PROBLEM REQUIREMENTS:
Rewrite all of the data below as a numbered list, leaving out any blank lines.

STORED ROWS:
########################################

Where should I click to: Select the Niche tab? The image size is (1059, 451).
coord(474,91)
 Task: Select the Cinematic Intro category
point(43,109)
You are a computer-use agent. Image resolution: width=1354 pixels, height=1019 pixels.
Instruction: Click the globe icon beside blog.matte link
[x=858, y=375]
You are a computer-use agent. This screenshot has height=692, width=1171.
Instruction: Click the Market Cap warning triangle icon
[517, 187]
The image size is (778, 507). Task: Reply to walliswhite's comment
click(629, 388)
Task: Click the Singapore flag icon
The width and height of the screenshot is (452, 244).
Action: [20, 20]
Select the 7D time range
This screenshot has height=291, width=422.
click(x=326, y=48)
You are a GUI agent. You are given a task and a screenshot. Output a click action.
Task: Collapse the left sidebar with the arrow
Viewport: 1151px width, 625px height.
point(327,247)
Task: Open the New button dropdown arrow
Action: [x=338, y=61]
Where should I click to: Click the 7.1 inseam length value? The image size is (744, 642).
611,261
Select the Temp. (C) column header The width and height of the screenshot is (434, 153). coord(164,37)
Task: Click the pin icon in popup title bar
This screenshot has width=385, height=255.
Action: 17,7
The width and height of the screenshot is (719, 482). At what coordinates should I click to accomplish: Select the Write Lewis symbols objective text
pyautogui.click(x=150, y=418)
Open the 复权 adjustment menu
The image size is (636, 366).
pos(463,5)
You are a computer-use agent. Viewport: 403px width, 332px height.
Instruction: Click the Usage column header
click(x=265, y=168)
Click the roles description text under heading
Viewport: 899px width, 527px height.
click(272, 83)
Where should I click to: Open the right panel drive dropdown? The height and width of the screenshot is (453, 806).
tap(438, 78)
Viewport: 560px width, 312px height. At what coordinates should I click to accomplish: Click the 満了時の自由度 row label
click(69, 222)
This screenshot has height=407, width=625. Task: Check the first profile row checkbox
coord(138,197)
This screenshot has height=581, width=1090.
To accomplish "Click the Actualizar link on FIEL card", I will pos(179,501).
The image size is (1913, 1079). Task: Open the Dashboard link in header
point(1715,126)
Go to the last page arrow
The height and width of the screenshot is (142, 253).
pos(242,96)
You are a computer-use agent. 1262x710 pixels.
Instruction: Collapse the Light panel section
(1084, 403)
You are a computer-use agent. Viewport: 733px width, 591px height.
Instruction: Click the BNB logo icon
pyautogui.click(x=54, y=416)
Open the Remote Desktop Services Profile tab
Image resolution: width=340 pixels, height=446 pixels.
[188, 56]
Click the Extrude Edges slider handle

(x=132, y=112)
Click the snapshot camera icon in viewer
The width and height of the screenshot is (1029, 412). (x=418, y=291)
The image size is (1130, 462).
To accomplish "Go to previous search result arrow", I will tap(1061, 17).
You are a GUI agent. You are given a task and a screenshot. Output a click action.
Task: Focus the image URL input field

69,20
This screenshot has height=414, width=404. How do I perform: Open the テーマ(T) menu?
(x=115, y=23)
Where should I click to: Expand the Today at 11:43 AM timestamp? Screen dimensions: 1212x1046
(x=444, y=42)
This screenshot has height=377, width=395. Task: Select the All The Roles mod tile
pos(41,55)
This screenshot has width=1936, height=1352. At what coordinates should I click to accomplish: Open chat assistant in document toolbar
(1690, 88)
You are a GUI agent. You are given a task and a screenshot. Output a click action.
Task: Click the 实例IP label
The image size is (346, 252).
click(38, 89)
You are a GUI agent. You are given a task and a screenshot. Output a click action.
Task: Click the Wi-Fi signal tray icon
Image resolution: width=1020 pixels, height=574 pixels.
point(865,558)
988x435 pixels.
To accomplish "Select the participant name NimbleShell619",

########################################

SOLUTION:
1. Where should I click to: Select the Niche tab? The image size is (1059, 451).
2. coord(474,91)
3.  Task: Select the Cinematic Intro category
4. point(43,109)
5. You are a computer-use agent. Image resolution: width=1354 pixels, height=1019 pixels.
6. Instruction: Click the globe icon beside blog.matte link
7. [x=858, y=375]
8. You are a computer-use agent. This screenshot has height=692, width=1171.
9. Instruction: Click the Market Cap warning triangle icon
10. [517, 187]
11. The image size is (778, 507). Task: Reply to walliswhite's comment
12. click(629, 388)
13. Task: Click the Singapore flag icon
14. The width and height of the screenshot is (452, 244).
15. Action: [20, 20]
16. Select the 7D time range
17. This screenshot has height=291, width=422.
18. click(x=326, y=48)
19. You are a GUI agent. You are given a task and a screenshot. Output a click action.
20. Task: Collapse the left sidebar with the arrow
21. Viewport: 1151px width, 625px height.
22. point(327,247)
23. Task: Open the New button dropdown arrow
24. Action: [x=338, y=61]
25. Where should I click to: Click the 7.1 inseam length value? The image size is (744, 642).
26. 611,261
27. Select the Temp. (C) column header The width and height of the screenshot is (434, 153). coord(164,37)
28. Task: Click the pin icon in popup title bar
29. This screenshot has width=385, height=255.
30. Action: 17,7
31. The width and height of the screenshot is (719, 482). At what coordinates should I click to accomplish: Select the Write Lewis symbols objective text
32. pyautogui.click(x=150, y=418)
33. Open the 复权 adjustment menu
34. The image size is (636, 366).
35. pos(463,5)
36. You are a computer-use agent. Viewport: 403px width, 332px height.
37. Instruction: Click the Usage column header
38. click(x=265, y=168)
39. Click the roles description text under heading
40. Viewport: 899px width, 527px height.
41. click(272, 83)
42. Where should I click to: Open the right panel drive dropdown? The height and width of the screenshot is (453, 806).
43. tap(438, 78)
44. Viewport: 560px width, 312px height. At what coordinates should I click to accomplish: Click the 満了時の自由度 row label
45. click(69, 222)
46. This screenshot has height=407, width=625. Task: Check the first profile row checkbox
47. coord(138,197)
48. This screenshot has height=581, width=1090.
49. To accomplish "Click the Actualizar link on FIEL card", I will pos(179,501).
50. The image size is (1913, 1079). Task: Open the Dashboard link in header
51. point(1715,126)
52. Go to the last page arrow
53. The height and width of the screenshot is (142, 253).
54. pos(242,96)
55. You are a computer-use agent. 1262x710 pixels.
56. Instruction: Collapse the Light panel section
57. (1084, 403)
58. You are a computer-use agent. Viewport: 733px width, 591px height.
59. Instruction: Click the BNB logo icon
60. pyautogui.click(x=54, y=416)
61. Open the Remote Desktop Services Profile tab
62. Image resolution: width=340 pixels, height=446 pixels.
63. [188, 56]
64. Click the Extrude Edges slider handle
65. (x=132, y=112)
66. Click the snapshot camera icon in viewer
67. The width and height of the screenshot is (1029, 412). (x=418, y=291)
68. The image size is (1130, 462).
69. To accomplish "Go to previous search result arrow", I will tap(1061, 17).
70. You are a GUI agent. You are given a task and a screenshot. Output a click action.
71. Task: Focus the image URL input field
72. 69,20
73. This screenshot has height=414, width=404. How do I perform: Open the テーマ(T) menu?
74. (x=115, y=23)
75. Where should I click to: Expand the Today at 11:43 AM timestamp? Screen dimensions: 1212x1046
76. (x=444, y=42)
77. This screenshot has height=377, width=395. Task: Select the All The Roles mod tile
78. pos(41,55)
79. This screenshot has width=1936, height=1352. At what coordinates should I click to accomplish: Open chat assistant in document toolbar
80. (1690, 88)
81. You are a GUI agent. You are given a task and a screenshot. Output a click action.
82. Task: Click the 实例IP label
83. The image size is (346, 252).
84. click(38, 89)
85. You are a GUI agent. You are given a task and a screenshot. Output a click action.
86. Task: Click the Wi-Fi signal tray icon
87. Image resolution: width=1020 pixels, height=574 pixels.
88. point(865,558)
89. 988x435 pixels.
90. To accomplish "Select the participant name NimbleShell619",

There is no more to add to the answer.